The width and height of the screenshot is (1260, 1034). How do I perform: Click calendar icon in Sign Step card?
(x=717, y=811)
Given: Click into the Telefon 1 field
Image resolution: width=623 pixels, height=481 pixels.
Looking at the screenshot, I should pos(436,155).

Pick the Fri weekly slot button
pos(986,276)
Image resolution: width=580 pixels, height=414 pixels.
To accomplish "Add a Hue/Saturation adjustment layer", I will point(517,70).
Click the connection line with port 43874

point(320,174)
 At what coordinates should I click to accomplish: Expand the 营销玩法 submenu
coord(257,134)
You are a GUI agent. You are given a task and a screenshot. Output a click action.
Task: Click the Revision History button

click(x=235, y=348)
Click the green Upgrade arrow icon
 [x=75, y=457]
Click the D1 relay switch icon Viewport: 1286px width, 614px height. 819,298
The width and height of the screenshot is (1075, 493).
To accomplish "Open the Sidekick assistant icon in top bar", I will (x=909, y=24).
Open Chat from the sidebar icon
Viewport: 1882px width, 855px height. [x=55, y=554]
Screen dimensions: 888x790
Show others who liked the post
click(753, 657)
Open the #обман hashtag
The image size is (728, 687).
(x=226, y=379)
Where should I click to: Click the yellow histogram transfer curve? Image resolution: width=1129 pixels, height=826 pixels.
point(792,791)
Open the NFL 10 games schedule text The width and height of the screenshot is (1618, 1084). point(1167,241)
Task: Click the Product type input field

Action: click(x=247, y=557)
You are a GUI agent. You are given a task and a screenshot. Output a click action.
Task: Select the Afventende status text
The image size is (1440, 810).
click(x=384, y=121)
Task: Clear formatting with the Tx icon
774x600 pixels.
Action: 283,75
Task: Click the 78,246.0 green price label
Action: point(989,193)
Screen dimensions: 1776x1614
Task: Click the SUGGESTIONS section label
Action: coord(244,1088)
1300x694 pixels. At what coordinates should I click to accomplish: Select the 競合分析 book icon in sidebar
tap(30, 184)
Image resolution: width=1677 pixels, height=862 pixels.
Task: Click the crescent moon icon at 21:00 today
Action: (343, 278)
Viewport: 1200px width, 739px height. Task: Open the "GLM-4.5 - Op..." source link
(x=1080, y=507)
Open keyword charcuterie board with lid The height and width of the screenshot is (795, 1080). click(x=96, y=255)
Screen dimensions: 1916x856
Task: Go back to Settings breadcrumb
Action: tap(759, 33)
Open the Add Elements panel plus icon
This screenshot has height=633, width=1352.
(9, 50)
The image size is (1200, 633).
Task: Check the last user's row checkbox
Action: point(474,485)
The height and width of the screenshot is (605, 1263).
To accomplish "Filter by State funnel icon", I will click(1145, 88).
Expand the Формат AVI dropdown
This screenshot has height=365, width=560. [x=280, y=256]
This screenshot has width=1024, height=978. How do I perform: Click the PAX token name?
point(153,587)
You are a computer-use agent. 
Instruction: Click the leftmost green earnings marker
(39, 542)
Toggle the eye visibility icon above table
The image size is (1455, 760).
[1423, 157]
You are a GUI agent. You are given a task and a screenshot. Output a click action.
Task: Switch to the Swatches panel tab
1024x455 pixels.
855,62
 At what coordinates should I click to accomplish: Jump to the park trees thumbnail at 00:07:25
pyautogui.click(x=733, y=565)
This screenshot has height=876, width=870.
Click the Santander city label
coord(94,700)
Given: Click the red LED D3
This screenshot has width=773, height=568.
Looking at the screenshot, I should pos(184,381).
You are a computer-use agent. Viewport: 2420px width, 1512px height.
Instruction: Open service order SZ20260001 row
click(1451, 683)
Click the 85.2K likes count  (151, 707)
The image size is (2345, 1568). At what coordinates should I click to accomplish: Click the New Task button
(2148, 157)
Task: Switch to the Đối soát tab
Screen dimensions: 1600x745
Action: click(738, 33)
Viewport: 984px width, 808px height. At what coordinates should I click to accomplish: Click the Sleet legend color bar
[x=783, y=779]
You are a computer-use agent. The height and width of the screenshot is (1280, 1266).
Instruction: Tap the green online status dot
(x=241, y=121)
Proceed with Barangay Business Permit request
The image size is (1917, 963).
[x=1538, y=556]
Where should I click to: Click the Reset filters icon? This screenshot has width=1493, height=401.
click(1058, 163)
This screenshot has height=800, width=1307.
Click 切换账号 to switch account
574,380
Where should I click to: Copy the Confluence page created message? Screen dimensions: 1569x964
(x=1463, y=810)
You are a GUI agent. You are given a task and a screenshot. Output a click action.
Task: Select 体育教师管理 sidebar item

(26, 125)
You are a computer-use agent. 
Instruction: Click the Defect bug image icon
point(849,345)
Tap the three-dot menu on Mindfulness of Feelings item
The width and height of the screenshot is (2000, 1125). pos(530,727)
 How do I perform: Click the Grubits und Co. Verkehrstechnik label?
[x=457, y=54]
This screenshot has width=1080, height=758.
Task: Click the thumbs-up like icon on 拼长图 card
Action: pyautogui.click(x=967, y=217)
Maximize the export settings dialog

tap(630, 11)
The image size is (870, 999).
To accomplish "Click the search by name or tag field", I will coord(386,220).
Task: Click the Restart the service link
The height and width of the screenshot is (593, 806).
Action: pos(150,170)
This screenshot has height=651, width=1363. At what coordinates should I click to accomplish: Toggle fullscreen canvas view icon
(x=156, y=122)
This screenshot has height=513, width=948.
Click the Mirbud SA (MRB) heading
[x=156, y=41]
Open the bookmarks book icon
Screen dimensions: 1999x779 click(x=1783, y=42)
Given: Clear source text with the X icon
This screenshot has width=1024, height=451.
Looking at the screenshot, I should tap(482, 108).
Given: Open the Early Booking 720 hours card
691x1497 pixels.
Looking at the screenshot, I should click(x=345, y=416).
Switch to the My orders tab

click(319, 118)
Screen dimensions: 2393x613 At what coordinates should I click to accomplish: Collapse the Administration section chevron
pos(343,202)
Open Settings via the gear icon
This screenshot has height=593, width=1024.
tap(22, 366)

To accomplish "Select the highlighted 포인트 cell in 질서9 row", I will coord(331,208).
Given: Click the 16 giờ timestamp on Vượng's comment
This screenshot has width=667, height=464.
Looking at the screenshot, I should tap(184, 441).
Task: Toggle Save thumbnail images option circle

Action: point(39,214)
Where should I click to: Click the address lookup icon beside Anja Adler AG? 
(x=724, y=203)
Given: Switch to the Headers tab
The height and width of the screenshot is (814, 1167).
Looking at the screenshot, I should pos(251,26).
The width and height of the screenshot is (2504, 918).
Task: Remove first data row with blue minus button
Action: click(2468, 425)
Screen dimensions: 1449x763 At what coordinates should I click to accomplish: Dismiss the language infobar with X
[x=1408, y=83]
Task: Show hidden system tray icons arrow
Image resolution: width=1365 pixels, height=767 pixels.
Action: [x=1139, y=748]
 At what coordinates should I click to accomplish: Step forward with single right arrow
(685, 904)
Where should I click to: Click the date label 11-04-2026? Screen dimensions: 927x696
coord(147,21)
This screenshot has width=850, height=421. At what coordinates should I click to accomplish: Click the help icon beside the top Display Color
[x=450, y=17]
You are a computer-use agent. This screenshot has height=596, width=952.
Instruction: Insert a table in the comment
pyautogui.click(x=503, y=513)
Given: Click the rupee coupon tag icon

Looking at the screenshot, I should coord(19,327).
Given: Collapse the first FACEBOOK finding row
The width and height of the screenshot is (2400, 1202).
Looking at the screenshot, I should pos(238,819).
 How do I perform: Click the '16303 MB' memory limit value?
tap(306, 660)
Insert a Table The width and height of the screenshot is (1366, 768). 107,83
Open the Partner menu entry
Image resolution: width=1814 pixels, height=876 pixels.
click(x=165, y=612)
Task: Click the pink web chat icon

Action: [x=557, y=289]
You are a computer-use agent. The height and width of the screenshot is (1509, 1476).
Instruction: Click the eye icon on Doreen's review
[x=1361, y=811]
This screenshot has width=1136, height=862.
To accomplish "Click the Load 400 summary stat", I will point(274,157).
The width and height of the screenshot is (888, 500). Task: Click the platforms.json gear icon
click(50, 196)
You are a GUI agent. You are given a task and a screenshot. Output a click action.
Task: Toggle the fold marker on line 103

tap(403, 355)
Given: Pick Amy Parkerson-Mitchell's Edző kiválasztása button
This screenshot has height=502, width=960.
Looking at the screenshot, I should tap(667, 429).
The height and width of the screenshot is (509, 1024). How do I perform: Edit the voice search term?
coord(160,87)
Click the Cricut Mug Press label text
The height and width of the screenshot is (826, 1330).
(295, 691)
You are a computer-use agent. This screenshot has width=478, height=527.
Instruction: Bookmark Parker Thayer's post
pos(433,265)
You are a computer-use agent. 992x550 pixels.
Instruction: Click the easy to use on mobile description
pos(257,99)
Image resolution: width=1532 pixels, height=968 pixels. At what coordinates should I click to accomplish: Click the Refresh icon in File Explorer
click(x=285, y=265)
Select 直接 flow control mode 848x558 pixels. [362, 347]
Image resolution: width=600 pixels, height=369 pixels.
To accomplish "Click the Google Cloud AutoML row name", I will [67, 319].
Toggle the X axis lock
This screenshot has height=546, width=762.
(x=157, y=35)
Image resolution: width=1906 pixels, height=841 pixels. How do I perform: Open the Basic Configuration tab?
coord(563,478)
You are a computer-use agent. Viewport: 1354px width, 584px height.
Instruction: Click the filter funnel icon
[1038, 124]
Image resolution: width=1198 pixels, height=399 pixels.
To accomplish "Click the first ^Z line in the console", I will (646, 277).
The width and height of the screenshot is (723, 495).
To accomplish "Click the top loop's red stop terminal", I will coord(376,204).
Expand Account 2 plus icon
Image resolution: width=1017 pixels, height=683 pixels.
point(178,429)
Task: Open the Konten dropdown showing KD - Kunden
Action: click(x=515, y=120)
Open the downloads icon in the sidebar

• • • • • • •

**TASK GOAL**
Reproduce word for word the material above, starting with the line that has "Task: Select 体育教师管理 sidebar item" and stopping after the line that has "Task: Click the Restart the service link".

**OUTPUT FOR THIS EXERCISE**
Task: Select 体育教师管理 sidebar item

(26, 125)
You are a computer-use agent. 
Instruction: Click the Defect bug image icon
point(849,345)
Tap the three-dot menu on Mindfulness of Feelings item
The width and height of the screenshot is (2000, 1125). pos(530,727)
 How do I perform: Click the Grubits und Co. Verkehrstechnik label?
[x=457, y=54]
This screenshot has width=1080, height=758.
Task: Click the thumbs-up like icon on 拼长图 card
Action: pyautogui.click(x=967, y=217)
Maximize the export settings dialog

tap(630, 11)
The image size is (870, 999).
To accomplish "Click the search by name or tag field", I will coord(386,220).
Task: Click the Restart the service link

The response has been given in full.